How I Built a Working Fallout Pip-Boy Prop with a Phone
- Matt

- 2 hours ago
- 4 min read
Check out the full video - Fallout Pip-Boy prop built with phone - below!
I thought printing the Pip-Boy would be the hard part. Turns out… that was the easy bit!
The shell came off the printer looking great, but without a working screen it just felt like a chunky plastic bracelet. Cool shape, zero life. And a Pip-Boy without that glowing green interface just isn’t a Pip-Boy.
That’s when I remembered the drawer in my workshop full of old, retired phones.
You know the one. The “I might need this someday” drawer.
And suddenly the idea hit me: instead of building complicated electronics, what if I just hid a phone inside and let it power everything?

It felt either genius… or incredibly dumb could I make a Fallout Pip-Boy prop built with phone
So obviously, I tried it.
Here’s exactly how this Fallout Pip-Boy prop build with a phone came together.
Step 1: 3D Print the Pip-Boy Shell
I started by printing the Pip-Boy body in sections so everything would fit nicely on the printer bed and be easier to finish later. After removing the supports and dry fitting the parts, everything technically worked… but it definitely looked 3D printed.
Layer lines everywhere. Very “plastic toy.”

That’s normal. At this stage, we just want the shape right. Paint and finishing will do the heavy lifting later.
Step 2: Modify the Model to Fit a Broken Phone
Next came the real problem: the phone didn’t fit inside the shell at all. Not even close.
So I jumped into Tinkercad and made a quick 3D block that matched the phone’s size. Then I subtracted that shape from the inside of the Pip-Boy to create a custom cavity. Basically carving out a perfectly sized phone pocket digitally.
After reprinting the updated part, the phone slid in like it was designed for it.
That moment when something fits first try?
Deeply satisfying.

Step 3: Vacuum Form a Curved CRT Screen Lens
Modern phones are flat. Pip-Boys are not.
They have that old-school curved CRT look, and that curve is what sells the illusion.
Since I don’t own a vacuum forming machine, I built one from scrap wood and a shop vac. Nothing fancy — just a box with holes and suction. Then I sculpted the screen shape in clay, heated a sheet of clear plastic with a heat gun, and pulled it down over the mold.
My first couple attempts were wrinkly disasters.

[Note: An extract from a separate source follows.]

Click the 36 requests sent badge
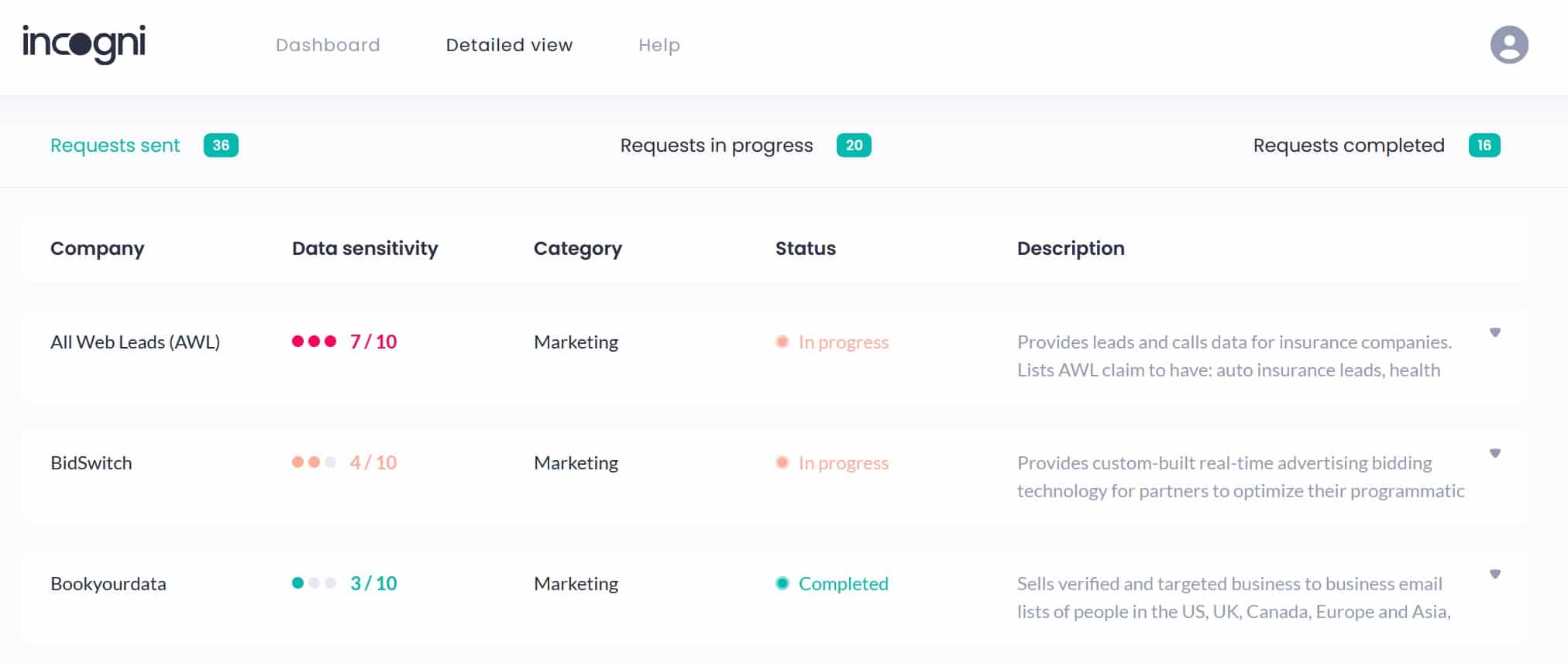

But eventually I got a smooth curved lens.
And instantly the prop started looking real.
It’s amazing how one tiny detail can completely change the believability.
Step 4: Fill Layer Lines and Paint a Metallic Finish
Raw prints scream “3D printer,” so it was time to smooth everything out.
I brushed on a thin slurry of glazing putty mixed with acetone to fill the layer lines, then sanded everything back smooth. After primer, I hit the shell with a metallic spray paint.
This is always the magic moment.

Suddenly it stops looking like plastic and starts looking like cast metal.
Huge transformation.

Step 5: Add Magnets and Assemble the Shell
I wanted the Pip-Boy to open easily without visible screws, so I embedded magnets into the shell using epoxy. The parts now snap together cleanly and feel surprisingly professional.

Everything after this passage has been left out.